We developed a new method that calculates continuous single cell A/B compartment scores that are directly comparable across cells and are sensitive to reflect the subtle variability of compartment shifts. The first two steps, i.e., normalization and transformation into Pearson correlation matrices, remain the same for each single cell. However, instead of performing PCA on each individual Pearson correlation matrix, we apply PCA once on the Pearson correlation matrix from the pooled scHi-C and save the PCA projection matrix. We then use this bulk projection matrix to transform the single-cell Pearson correlation matrices into continuous one dimensional vectors.

Usage

Please execute the following code:

cd higashi/
python scCompartment.py [-c CONFIG] [--calib_file FILE] [--calib] [--neighbor] [-o OUTPUT]

'
optional arguments:
--calib_file FILE     The path to the calibration file (CG ratio, CpG density or bulk A/B compartment 
                      annotations etc.)
--calib               Calibrate the sign of the called A/B compartments. When using this option the 
                      `calib_file` would be required. 
-n, --neighbor        Call compartments on the imputed maps with neighboring cell information utilized.
-o, --output          Output file name (stored in the `temp_dur`). (default: scTAD.hdf5)

required arguments:
-c CONFIG             The path to the configuration JSON file that you created in the step.
'

The FILE should have the following format (a tab-separated text file):

chr1	0	  0.0323533
chr1	1000000	  0.033473
chr1	2000000	  0.0275663
chr1	3000000	  0.0193224
chr1	4000000	  0.012299
chr1	5000000	  0.020483
chr1	6000000	  0.017645
chr1	8000000	  0.01735
chr1	8000000	  0.016412

Note: Higashi assumes that larger values corresponds to higher likelihood for a bin being A compartments.
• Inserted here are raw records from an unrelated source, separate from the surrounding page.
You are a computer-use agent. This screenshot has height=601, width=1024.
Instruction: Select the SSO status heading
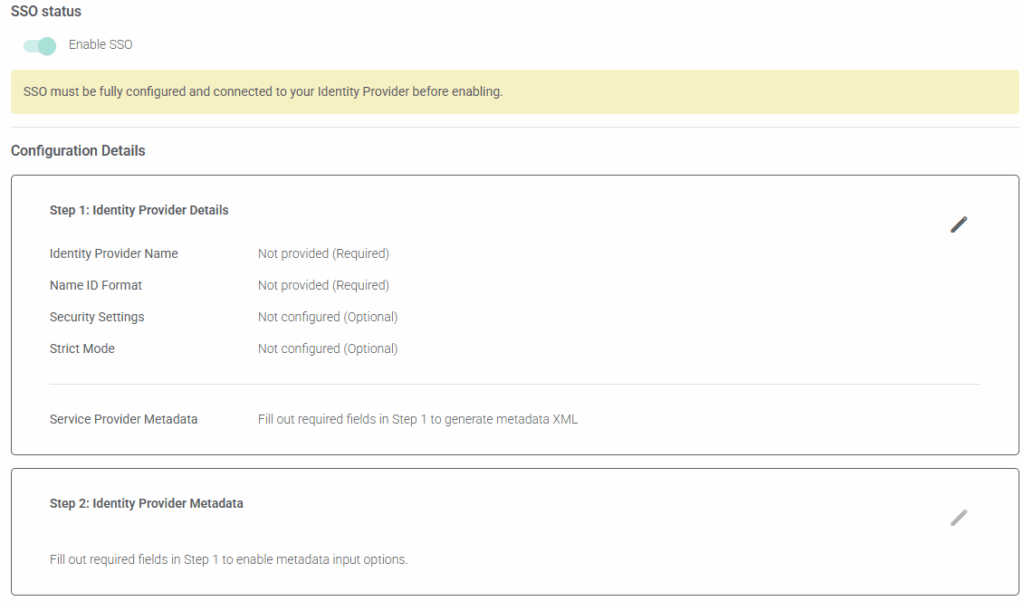(x=46, y=12)
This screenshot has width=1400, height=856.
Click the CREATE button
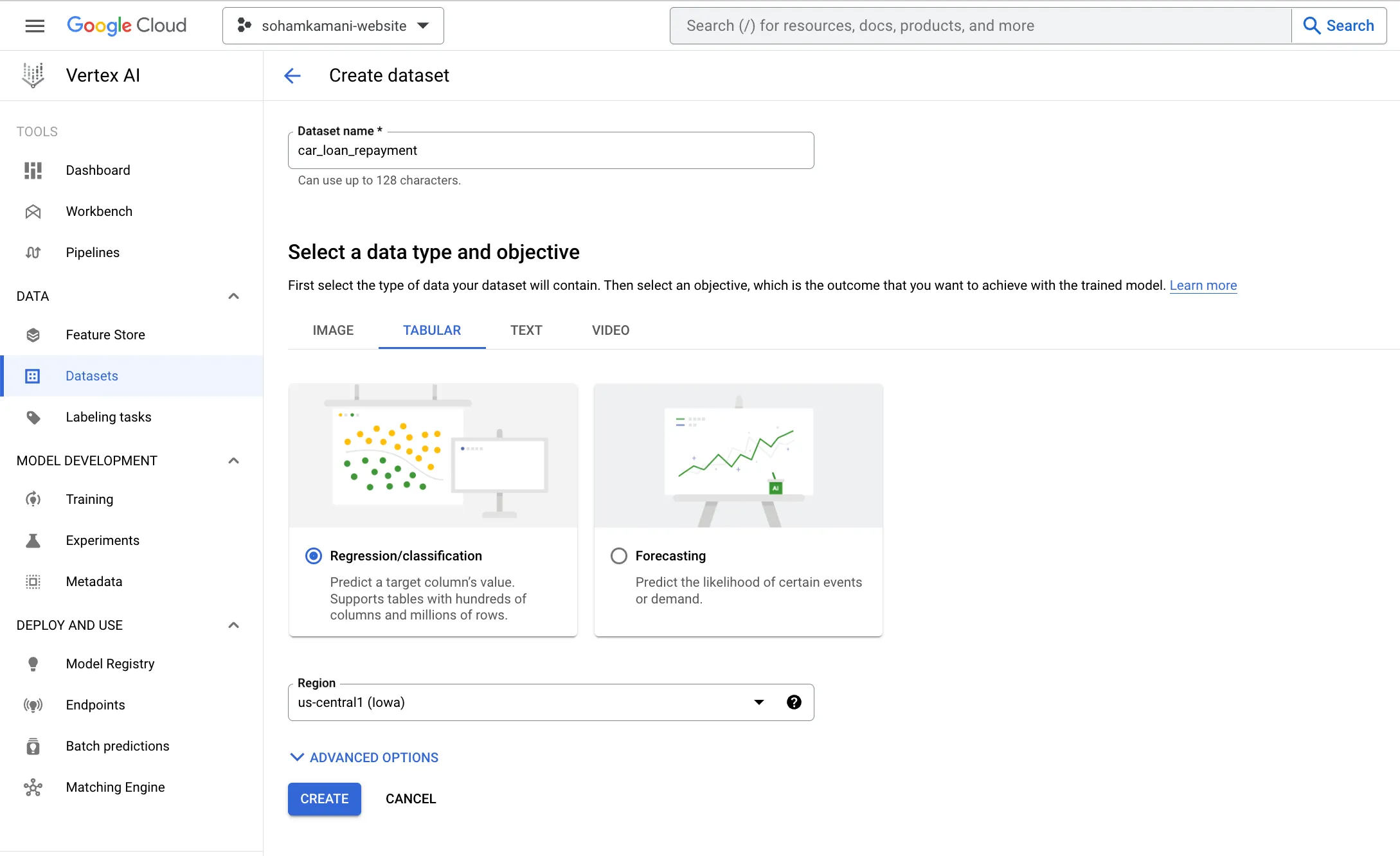pos(324,799)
So if the used calibration file do not follow this convention, please adapt the signals accordingly.

We also provided a script called CpG_density.py to calculate the CpG density, which requires the genome reference fasta file (For instance, hg19.fa from UCSC genome browser). To execute the script:

cd higashi
python CpG_density.py [-g FASTA] [-w WINDOW] [-o OUTPUT]


'
required arguments:
-g FASTA              The path to the genome reference fasta file.
-w WINDOW             The window size, should be the same as the imputation resolution.
-o OUTPUT             The name of the output cpg_density file name, will be used in scAB calling proces
'

The code would generate a file cpg_density.txt at the higashi/ folder, which can be directly used as the {CALIB_FILE} in the above single cell A/B compartment calling algorithm.

Note: Higashi also supports using the projection matrix calculated based on real bulk Hi-C instead of the pooled scHi-C contact maps. To do that, include the bulk_path parameter in the configuration file which records the path to the bulk Hi-C in the .mcool format.